A mass weighing 4 pounds is attached to a spring whose constant is 2 lb/ft. The medium offers a damping force that is numerically equal to the instantaneous velocity. The mass is initially released from a point 1 foot above the equilibrium position with a downward velocity of 16 ft/s. Determine the time at which the mass passes through the equilibrium position. (Use

g = 32 ft/s2

for the acceleration due to gravity.)

B) Find the time after the mass passes through the equilibrium position at which the mass attains its extreme displacement from the equilibrium position.

Explanation / Answer

Weight ,W = mg
4 = m*32 => m = 1/8

Here We'll first Write the differential equation

m* (d^2x / dt^2) = -kx - b*(dx/dt) ; where b = 1 is damping constant and m is the mass mass and k is spring constant

1/8*(d^2x / dt^2) = -2x - 1*(dx/dt)

d^2x/dt^2 + 8dx/dt + 16x = 0 ,------------(1)

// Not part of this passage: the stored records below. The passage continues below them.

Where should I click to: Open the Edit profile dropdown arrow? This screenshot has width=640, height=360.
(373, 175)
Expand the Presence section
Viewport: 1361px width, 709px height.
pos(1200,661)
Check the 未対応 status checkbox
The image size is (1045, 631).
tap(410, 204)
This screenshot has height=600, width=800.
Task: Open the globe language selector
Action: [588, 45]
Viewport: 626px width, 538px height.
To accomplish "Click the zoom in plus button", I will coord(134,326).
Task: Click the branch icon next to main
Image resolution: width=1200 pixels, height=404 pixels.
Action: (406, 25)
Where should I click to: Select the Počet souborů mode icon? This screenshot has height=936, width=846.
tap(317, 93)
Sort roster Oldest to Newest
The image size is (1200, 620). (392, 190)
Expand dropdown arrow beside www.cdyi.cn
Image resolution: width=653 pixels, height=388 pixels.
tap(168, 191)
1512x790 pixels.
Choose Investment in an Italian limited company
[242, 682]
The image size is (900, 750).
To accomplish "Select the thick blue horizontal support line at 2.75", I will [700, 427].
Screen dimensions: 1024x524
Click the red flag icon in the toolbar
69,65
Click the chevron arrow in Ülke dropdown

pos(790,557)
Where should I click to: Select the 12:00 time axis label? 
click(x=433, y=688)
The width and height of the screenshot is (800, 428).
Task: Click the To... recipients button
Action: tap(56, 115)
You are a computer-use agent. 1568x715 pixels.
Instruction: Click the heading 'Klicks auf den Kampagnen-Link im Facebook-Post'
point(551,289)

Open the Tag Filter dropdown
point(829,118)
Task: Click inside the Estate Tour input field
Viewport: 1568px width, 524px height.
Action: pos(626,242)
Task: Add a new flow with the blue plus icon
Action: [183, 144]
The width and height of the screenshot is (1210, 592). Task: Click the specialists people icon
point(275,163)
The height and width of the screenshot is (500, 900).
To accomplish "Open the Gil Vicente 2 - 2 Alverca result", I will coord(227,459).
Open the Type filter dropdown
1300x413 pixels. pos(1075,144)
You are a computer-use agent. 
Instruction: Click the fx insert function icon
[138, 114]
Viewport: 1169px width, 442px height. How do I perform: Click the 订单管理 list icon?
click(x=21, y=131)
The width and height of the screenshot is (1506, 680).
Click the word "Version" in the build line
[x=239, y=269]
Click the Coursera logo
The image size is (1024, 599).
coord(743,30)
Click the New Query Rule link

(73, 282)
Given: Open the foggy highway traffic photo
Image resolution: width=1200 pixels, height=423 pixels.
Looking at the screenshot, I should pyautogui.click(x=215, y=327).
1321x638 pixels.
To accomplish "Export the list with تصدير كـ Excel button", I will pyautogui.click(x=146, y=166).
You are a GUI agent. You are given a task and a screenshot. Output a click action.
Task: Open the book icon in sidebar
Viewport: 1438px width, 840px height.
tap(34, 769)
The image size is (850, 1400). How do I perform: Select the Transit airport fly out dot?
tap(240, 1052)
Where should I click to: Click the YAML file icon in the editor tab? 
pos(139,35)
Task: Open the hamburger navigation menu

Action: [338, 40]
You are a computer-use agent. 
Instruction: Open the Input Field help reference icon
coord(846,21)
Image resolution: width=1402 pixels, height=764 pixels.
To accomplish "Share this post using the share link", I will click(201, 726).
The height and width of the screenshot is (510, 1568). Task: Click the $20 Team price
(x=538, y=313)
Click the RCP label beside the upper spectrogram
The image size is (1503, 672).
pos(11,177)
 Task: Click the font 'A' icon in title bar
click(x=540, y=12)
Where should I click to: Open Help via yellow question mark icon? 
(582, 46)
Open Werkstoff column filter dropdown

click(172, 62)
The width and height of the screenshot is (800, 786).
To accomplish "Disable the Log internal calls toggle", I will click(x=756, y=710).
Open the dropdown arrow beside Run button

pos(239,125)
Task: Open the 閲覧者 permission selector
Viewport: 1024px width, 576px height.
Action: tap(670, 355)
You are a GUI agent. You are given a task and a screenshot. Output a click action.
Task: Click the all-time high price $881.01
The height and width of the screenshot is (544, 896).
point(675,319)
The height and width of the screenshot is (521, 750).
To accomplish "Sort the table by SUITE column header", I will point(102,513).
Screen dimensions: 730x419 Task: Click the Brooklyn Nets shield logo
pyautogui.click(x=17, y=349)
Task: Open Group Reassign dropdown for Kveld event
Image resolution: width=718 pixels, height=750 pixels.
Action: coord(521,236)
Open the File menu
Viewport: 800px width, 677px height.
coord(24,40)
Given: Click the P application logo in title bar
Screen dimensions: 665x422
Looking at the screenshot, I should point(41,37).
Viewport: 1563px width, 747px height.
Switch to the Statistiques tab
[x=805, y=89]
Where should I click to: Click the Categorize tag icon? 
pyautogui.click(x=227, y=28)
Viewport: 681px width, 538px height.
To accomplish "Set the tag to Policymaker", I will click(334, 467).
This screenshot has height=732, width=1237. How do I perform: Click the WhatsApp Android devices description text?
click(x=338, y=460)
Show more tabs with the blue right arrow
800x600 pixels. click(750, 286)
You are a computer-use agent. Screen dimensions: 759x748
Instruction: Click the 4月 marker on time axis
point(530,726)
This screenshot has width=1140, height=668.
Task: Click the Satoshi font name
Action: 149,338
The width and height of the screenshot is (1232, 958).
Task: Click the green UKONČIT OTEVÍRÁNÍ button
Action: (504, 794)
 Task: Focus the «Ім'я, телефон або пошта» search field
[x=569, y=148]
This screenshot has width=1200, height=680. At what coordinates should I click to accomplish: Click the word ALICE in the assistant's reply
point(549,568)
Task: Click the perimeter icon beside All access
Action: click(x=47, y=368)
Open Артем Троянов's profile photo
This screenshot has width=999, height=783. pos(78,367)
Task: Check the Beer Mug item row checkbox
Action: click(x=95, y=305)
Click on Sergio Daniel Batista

noW We'll solve equation (1)

r^2 + 8r + 16 = 0

(r + 4)^2 = 0

=> r1 = r2 = -4,

Hence the system is critically damped, and the general solution is

x(t) = C1 e^(-4t) + C2 t*e^(-4t)

NoW We'll apply the initial conditions that is , at t = 0, x(0) = -1 (initially 1 foot above equilibrium)

and initial velocity x'(0) = 16 ft/sec

=> -1 = C1 e^(0) + C2 *0*e^(0) => C1 = -1
and

x'(t) = C1 e^(-4t)*d/dt(-4t) + C2 [t*e^(-4t)*d/dt(-4t) + e^(-4t)*1]
16 = -1*e^(0)*(-4) + C2 [0*e^(0)*(-4) + e^(0)*1]
16 = 4 + C2 [0 + 1]
C2 = 12

b>
Hence x'(t) = 4e^(-4t) + 12*e^(-4t) [1 - 4t]

we see that x'(t) = 0 = 4 e^(-4t) + 12e^(-4t) [1 - 4t]

=>16e^(-4t) = 24te^(-4t)
=> t = 2/3 seconds

c>
and the corresponding extreme displacement can be found from
x(t) = - e^(-4t) + 12t*e^(-4t)

x(t) = 12t*e^(-4t) - e^(-4t)

x(2/3) = 12*(2/3)*e^(-4*(2/3)) - e^(-4*(2/3))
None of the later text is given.